Ya tengo una hija de 2 años; no pensaba tener que hacerme cargo (en mis vacaciones) de dos “niños” más. Finalmente, opté por cerrar los ojos en el barco y aceptar que así iba a ser por unos días. Aparte, ¿cuántos más viajes podremos compartir? De golpe, te das cuenta de que tus padres están viejos y de que el envejecimiento no es tan gradual como parece. Al contrario: es una cachetada de realidad que te impacta. Así como los bebés que crecen de pronto, también nuestros mayores envejecen rápido.
Así como los bebés que crecen de pronto, también nuestros mayores envejecen rápido.
Se empiezan a olvidar de banalidades cada vez más importantes, tropezarse les da pánico, la piel se afina y se les pega a los huesos. ¿Será que estamos ciegos a estos signos sutiles, enterrados en la convivencia cotidiana, y los vemos recién cuando nos miramos en serio?
Qué bello volver a ser hijos
La cosa fue mejorando con el correr de los días. Me relajé y disfruté de volver a sentirme hija. Ni dueña de una casa, ni mujer independiente económicamente, ni madre. Solamente “hija”.
Que alguien más piense qué comprar y qué cocinar: Dios mío, qué MIMO.
Salir de compras y que mi papá saque la tarjeta de crédito para pagar: qué LUJO.
Que por la noche me pregunte mamá si estoy calentita y me acerque una manta mullida: qué DELICIA.
Esta es la parte hermosa de esta crónica de vacaciones con padres y de cómo me dejé envolver por esa sensación embriagadora de saberse querido y cuidado.
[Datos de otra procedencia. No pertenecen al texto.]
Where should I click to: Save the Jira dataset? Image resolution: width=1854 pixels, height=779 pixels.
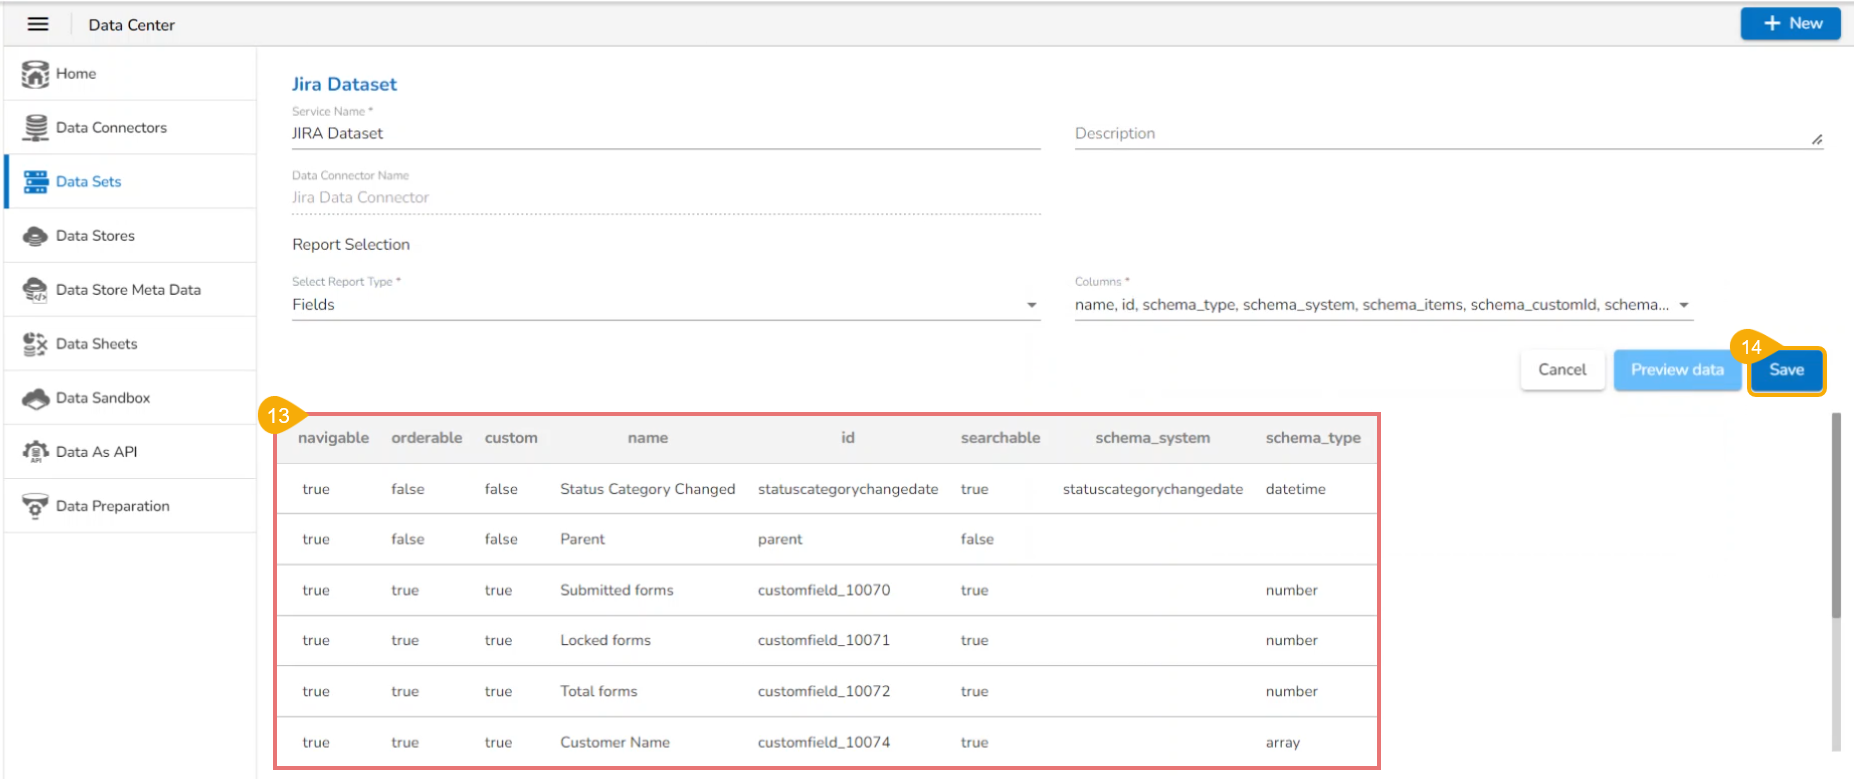tap(1786, 370)
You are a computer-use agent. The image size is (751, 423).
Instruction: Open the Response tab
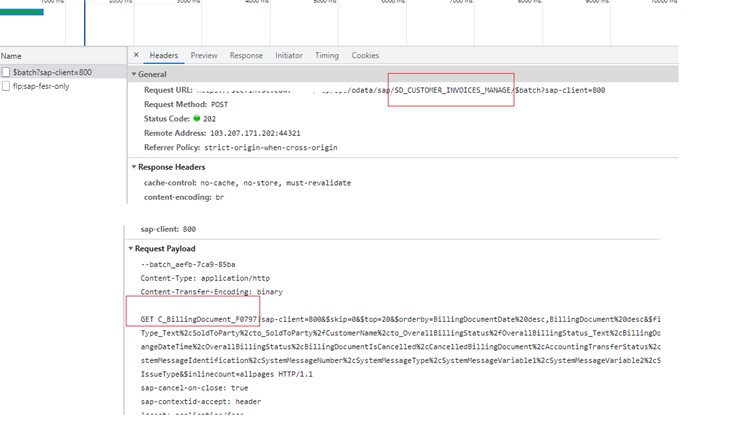click(246, 56)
Soy hija única y reafirmo mi teoría de que la relación con los padres es más estrecha en este triángulo, distinta de la que puedan tener tres o cuatro hijos con sus respectivos. Para bien o para mal, siempre fuimos tres para comer, para dormir, para consolarnos y también para irnos de vacaciones. La ciencia mucho ha escrito sobre los hijos únicos, pero coincide en que el vínculo con los padres es más fuerte.
Ayer, mi mamá se acercó y me dijo: “Gracias por acompañarnos en este viaje. No hubiéramos podido hacerlo solos”. Y yo que pensaba que era la más beneficiada de las vacaciones.
En medio de esta siesta invernal me mantiene despierta una pregunta: ¿seguiremos sintiéndonos hijos cuando ellos ya no estén? ¿Será que entonces buscaremos a otras personas que cumplan ese rol tan esencial de hacernos sentir amparados?